The 1910 U.S. Census shows Valentine & Mary living on Algonquin Avenue in Harrietstown. Valentine was a Liquor Retailer, Mary having had 2 children, 1 living.
The 1920 U.S. Census shows Valentine (70 year old widowed Stone Cutter born in Baden, Germany and immigrated in 1880) living on West 67th Street in Manhattan with son-in-law John J. Shea.
Malone Palladium, December 14, 1905
Micheal Meagher and Valentine Eppe, both of Saranac Lake, and under separate indictments for violation of the liquor tax law, [selling liquor on Sunday] pleaded guilty, and were fined $100 each. The fines were paid.
Lake Placid News, May 27, 1925
EPPE- In Malone May 24th, Valentine Eppe, for many years a resident of Saranac Lake, aged 80 years. Mr. Eppe had resided in Malone about a year. While a resident of Saranac Lake he built the Elks' Inn on Algonquin Ave. and conducted it for a number of years. His remains were taken to Saranac Lake for interment funeral services being held from Fortune's undertaking parlors, Tuesday. One daughter, Mrs. Jack Shea, of New York, and a grand-daughter, Mrs. Thompson, of Saranac Lake, survive.

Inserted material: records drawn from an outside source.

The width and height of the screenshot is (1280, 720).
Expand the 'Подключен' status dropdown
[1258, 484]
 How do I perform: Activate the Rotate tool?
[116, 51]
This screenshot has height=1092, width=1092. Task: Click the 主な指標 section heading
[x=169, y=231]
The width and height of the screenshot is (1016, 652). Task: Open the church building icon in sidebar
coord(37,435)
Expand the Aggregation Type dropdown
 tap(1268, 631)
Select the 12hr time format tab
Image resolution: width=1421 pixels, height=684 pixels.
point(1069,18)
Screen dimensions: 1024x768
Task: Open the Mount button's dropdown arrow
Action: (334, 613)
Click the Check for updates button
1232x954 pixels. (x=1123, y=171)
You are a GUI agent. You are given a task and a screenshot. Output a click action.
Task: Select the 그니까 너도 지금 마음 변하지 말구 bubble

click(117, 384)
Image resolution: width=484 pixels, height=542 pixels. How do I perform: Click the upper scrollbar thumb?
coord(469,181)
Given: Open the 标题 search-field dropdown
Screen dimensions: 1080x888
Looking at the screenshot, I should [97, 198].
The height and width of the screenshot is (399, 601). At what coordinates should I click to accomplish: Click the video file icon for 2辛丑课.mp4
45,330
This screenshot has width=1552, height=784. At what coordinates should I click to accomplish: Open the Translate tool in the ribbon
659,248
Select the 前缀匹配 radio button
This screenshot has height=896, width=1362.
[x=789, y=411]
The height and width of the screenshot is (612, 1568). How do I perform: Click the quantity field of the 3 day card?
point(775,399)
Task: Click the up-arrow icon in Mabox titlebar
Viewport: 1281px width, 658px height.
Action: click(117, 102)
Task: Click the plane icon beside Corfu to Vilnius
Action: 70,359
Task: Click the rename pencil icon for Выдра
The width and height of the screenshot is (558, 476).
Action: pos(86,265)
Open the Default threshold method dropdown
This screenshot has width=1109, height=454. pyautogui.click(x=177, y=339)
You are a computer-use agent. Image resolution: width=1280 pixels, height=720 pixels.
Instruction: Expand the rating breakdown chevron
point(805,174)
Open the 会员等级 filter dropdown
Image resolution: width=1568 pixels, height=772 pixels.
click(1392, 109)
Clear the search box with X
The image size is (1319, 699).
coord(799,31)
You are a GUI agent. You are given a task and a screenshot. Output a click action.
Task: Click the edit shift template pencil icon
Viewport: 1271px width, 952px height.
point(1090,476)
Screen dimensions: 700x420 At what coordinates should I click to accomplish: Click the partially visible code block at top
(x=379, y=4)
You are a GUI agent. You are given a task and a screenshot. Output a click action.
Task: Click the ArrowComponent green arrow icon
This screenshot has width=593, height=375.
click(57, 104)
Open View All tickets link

Lake Placid News, September 22, 1916
The body of the woman killed in the railway yards at Utica was identified as that of Mrs. Valentine Eppe of Saranac Lake, who was lost from her husband while the two were en-route to New York; and Mrs. Eppe's daughter, Mrs. John Shea of New York and her husband, who came to Saranac Lake for the funeral, were of the opinion that the woman was deliberately deserted by her husband, his claim being that she was insane and wandered off.
Ogdensburg Republican Journal, September 18, 1916
DAUGHTER DENOUNCES FATHER
Says Latter "Lost" His Wife, Whose Body Was Found on the Railway.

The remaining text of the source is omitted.